** Begin Entries shown **
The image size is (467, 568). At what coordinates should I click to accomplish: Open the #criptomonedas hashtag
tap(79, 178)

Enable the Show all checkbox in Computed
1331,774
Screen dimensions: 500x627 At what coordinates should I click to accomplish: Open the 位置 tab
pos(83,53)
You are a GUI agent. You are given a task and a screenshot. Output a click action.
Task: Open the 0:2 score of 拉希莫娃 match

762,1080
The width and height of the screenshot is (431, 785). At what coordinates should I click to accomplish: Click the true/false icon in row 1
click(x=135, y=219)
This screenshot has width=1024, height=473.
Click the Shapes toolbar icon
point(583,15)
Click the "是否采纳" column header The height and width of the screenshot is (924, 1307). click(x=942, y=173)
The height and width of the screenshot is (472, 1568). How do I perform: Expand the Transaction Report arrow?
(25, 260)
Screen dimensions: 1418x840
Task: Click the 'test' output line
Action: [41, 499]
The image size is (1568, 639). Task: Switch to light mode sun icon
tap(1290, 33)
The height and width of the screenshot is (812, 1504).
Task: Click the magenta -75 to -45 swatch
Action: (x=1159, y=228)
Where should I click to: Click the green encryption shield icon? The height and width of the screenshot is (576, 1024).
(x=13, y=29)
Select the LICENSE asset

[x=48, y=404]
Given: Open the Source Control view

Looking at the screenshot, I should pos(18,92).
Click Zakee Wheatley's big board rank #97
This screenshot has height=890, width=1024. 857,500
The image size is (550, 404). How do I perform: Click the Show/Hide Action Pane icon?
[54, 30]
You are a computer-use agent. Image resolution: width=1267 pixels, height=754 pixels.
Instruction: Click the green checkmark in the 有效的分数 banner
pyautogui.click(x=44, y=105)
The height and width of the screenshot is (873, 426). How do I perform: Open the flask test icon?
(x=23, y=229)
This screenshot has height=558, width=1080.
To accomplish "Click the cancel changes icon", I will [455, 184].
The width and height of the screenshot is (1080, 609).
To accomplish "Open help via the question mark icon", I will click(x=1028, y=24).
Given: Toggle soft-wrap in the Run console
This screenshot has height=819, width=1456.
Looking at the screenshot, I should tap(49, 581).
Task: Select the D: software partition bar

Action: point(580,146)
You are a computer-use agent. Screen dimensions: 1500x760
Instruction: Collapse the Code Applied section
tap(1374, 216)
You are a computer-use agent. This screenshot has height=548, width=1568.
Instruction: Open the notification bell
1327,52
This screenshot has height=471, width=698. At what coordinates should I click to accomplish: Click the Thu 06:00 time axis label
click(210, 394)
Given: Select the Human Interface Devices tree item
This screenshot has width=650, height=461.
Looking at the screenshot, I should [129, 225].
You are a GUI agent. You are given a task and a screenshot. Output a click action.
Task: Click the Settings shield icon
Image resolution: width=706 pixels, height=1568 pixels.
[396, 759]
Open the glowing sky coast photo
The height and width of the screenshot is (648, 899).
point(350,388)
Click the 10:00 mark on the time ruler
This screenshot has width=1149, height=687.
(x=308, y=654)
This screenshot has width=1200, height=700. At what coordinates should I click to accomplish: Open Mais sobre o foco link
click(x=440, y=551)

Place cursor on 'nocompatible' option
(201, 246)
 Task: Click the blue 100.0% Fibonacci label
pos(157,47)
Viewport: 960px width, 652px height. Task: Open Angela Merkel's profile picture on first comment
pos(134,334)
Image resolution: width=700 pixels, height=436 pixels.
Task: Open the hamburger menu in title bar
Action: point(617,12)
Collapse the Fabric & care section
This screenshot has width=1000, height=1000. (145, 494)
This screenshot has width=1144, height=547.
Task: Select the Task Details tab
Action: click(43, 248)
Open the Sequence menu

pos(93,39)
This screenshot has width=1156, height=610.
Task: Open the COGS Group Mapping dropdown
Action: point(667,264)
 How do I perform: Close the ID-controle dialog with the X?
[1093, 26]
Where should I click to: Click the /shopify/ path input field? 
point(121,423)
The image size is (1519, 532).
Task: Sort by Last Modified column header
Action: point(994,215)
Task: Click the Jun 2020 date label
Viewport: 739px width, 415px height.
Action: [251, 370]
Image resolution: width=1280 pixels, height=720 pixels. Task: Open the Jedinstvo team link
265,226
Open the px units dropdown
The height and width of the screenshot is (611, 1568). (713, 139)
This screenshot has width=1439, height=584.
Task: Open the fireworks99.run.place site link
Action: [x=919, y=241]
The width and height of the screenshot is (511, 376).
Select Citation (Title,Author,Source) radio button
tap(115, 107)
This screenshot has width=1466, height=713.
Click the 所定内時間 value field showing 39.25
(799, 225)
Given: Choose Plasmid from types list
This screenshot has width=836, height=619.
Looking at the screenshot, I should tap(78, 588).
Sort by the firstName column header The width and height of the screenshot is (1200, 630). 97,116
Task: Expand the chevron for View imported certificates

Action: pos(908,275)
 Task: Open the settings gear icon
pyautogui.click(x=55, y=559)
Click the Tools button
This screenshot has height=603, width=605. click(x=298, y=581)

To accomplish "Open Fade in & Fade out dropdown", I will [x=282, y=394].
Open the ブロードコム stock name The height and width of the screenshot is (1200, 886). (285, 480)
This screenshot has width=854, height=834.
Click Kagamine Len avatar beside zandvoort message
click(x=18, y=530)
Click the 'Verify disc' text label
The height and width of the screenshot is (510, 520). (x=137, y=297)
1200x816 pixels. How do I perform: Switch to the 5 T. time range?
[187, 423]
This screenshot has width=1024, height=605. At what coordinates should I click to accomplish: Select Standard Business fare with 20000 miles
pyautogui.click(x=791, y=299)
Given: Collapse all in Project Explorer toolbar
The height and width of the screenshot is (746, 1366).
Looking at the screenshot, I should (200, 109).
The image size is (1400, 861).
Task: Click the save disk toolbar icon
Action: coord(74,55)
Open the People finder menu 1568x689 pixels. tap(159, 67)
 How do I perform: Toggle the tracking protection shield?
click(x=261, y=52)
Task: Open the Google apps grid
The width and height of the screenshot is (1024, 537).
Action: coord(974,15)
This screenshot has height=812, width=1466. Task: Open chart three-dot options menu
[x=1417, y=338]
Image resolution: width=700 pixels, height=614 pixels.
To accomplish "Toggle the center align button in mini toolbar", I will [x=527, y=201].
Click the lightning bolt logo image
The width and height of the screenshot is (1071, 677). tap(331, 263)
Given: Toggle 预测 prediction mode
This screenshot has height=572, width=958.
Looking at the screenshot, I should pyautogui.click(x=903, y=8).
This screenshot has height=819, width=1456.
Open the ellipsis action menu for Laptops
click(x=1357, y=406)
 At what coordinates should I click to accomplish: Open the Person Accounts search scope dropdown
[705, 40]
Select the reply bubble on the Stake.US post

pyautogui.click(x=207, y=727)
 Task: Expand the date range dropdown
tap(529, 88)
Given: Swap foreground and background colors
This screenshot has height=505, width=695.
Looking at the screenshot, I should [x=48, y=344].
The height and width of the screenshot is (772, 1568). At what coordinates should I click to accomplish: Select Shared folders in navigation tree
** End Entries shown **
### What is needed
Edit the items above so that every "At what coordinates should I click to accomplish" becomes "Where should I click to do this", and leave everything else unchanged.

### Result
The image size is (467, 568). Where should I click to do this: Open the #criptomonedas hashtag
tap(79, 178)

Enable the Show all checkbox in Computed
1331,774
Screen dimensions: 500x627 Where should I click to do this: Open the 位置 tab
pos(83,53)
You are a GUI agent. You are given a task and a screenshot. Output a click action.
Task: Open the 0:2 score of 拉希莫娃 match

762,1080
The width and height of the screenshot is (431, 785). Where should I click to do this: Click the true/false icon in row 1
click(x=135, y=219)
This screenshot has width=1024, height=473.
Click the Shapes toolbar icon
point(583,15)
Click the "是否采纳" column header The height and width of the screenshot is (924, 1307). click(x=942, y=173)
The height and width of the screenshot is (472, 1568). How do I perform: Expand the Transaction Report arrow?
(25, 260)
Screen dimensions: 1418x840
Task: Click the 'test' output line
Action: [41, 499]
The image size is (1568, 639). Task: Switch to light mode sun icon
tap(1290, 33)
The height and width of the screenshot is (812, 1504).
Task: Click the magenta -75 to -45 swatch
Action: (x=1159, y=228)
Where should I click to: Click the green encryption shield icon? The height and width of the screenshot is (576, 1024).
(x=13, y=29)
Select the LICENSE asset

[x=48, y=404]
Given: Open the Source Control view

Looking at the screenshot, I should pos(18,92).
Click Zakee Wheatley's big board rank #97
This screenshot has height=890, width=1024. 857,500
The image size is (550, 404). How do I perform: Click the Show/Hide Action Pane icon?
[54, 30]
You are a computer-use agent. Image resolution: width=1267 pixels, height=754 pixels.
Instruction: Click the green checkmark in the 有效的分数 banner
pyautogui.click(x=44, y=105)
The height and width of the screenshot is (873, 426). How do I perform: Open the flask test icon?
(x=23, y=229)
This screenshot has height=558, width=1080.
To accomplish "Click the cancel changes icon", I will [455, 184].
The width and height of the screenshot is (1080, 609).
To accomplish "Open help via the question mark icon", I will click(x=1028, y=24).
Given: Toggle soft-wrap in the Run console
This screenshot has height=819, width=1456.
Looking at the screenshot, I should tap(49, 581).
Task: Select the D: software partition bar

Action: point(580,146)
You are a computer-use agent. Screen dimensions: 1500x760
Instruction: Collapse the Code Applied section
tap(1374, 216)
You are a computer-use agent. This screenshot has height=548, width=1568.
Instruction: Open the notification bell
1327,52
This screenshot has height=471, width=698. Where should I click to do this: Click the Thu 06:00 time axis label
click(210, 394)
Given: Select the Human Interface Devices tree item
This screenshot has width=650, height=461.
Looking at the screenshot, I should [129, 225].
You are a GUI agent. You are given a task and a screenshot. Output a click action.
Task: Click the Settings shield icon
Image resolution: width=706 pixels, height=1568 pixels.
[396, 759]
Open the glowing sky coast photo
The height and width of the screenshot is (648, 899).
point(350,388)
Click the 10:00 mark on the time ruler
This screenshot has width=1149, height=687.
(x=308, y=654)
This screenshot has width=1200, height=700. Where should I click to do this: Open Mais sobre o foco link
click(x=440, y=551)

Place cursor on 'nocompatible' option
(201, 246)
 Task: Click the blue 100.0% Fibonacci label
pos(157,47)
Viewport: 960px width, 652px height. Task: Open Angela Merkel's profile picture on first comment
pos(134,334)
Image resolution: width=700 pixels, height=436 pixels.
Task: Open the hamburger menu in title bar
Action: point(617,12)
Collapse the Fabric & care section
This screenshot has width=1000, height=1000. (145, 494)
This screenshot has width=1144, height=547.
Task: Select the Task Details tab
Action: click(43, 248)
Open the Sequence menu

pos(93,39)
This screenshot has width=1156, height=610.
Task: Open the COGS Group Mapping dropdown
Action: point(667,264)
 How do I perform: Close the ID-controle dialog with the X?
[1093, 26]
Where should I click to: Click the /shopify/ path input field? 
point(121,423)
The image size is (1519, 532).
Task: Sort by Last Modified column header
Action: point(994,215)
Task: Click the Jun 2020 date label
Viewport: 739px width, 415px height.
Action: [251, 370]
Image resolution: width=1280 pixels, height=720 pixels. Task: Open the Jedinstvo team link
265,226
Open the px units dropdown
The height and width of the screenshot is (611, 1568). (713, 139)
This screenshot has width=1439, height=584.
Task: Open the fireworks99.run.place site link
Action: [x=919, y=241]
The width and height of the screenshot is (511, 376).
Select Citation (Title,Author,Source) radio button
tap(115, 107)
This screenshot has width=1466, height=713.
Click the 所定内時間 value field showing 39.25
(799, 225)
Given: Choose Plasmid from types list
This screenshot has width=836, height=619.
Looking at the screenshot, I should tap(78, 588).
Sort by the firstName column header The width and height of the screenshot is (1200, 630). 97,116
Task: Expand the chevron for View imported certificates

Action: pos(908,275)
 Task: Open the settings gear icon
pyautogui.click(x=55, y=559)
Click the Tools button
This screenshot has height=603, width=605. click(x=298, y=581)

To accomplish "Open Fade in & Fade out dropdown", I will [x=282, y=394].
Open the ブロードコム stock name The height and width of the screenshot is (1200, 886). (285, 480)
This screenshot has width=854, height=834.
Click Kagamine Len avatar beside zandvoort message
click(x=18, y=530)
Click the 'Verify disc' text label
The height and width of the screenshot is (510, 520). (x=137, y=297)
1200x816 pixels. How do I perform: Switch to the 5 T. time range?
[187, 423]
This screenshot has width=1024, height=605. Where should I click to do this: Select Standard Business fare with 20000 miles
pyautogui.click(x=791, y=299)
Given: Collapse all in Project Explorer toolbar
The height and width of the screenshot is (746, 1366).
Looking at the screenshot, I should (200, 109).
The image size is (1400, 861).
Task: Click the save disk toolbar icon
Action: coord(74,55)
Open the People finder menu 1568x689 pixels. tap(159, 67)
 How do I perform: Toggle the tracking protection shield?
click(x=261, y=52)
Task: Open the Google apps grid
The width and height of the screenshot is (1024, 537).
Action: coord(974,15)
This screenshot has height=812, width=1466. Task: Open chart three-dot options menu
[x=1417, y=338]
Image resolution: width=700 pixels, height=614 pixels.
To accomplish "Toggle the center align button in mini toolbar", I will [x=527, y=201].
Click the lightning bolt logo image
The width and height of the screenshot is (1071, 677). tap(331, 263)
Given: Toggle 预测 prediction mode
This screenshot has height=572, width=958.
Looking at the screenshot, I should pyautogui.click(x=903, y=8).
This screenshot has height=819, width=1456.
Open the ellipsis action menu for Laptops
click(x=1357, y=406)
 Where should I click to do this: Open the Person Accounts search scope dropdown
[705, 40]
Select the reply bubble on the Stake.US post

pyautogui.click(x=207, y=727)
 Task: Expand the date range dropdown
tap(529, 88)
Given: Swap foreground and background colors
This screenshot has height=505, width=695.
Looking at the screenshot, I should [x=48, y=344].
The height and width of the screenshot is (772, 1568). Where should I click to do this: Select Shared folders in navigation tree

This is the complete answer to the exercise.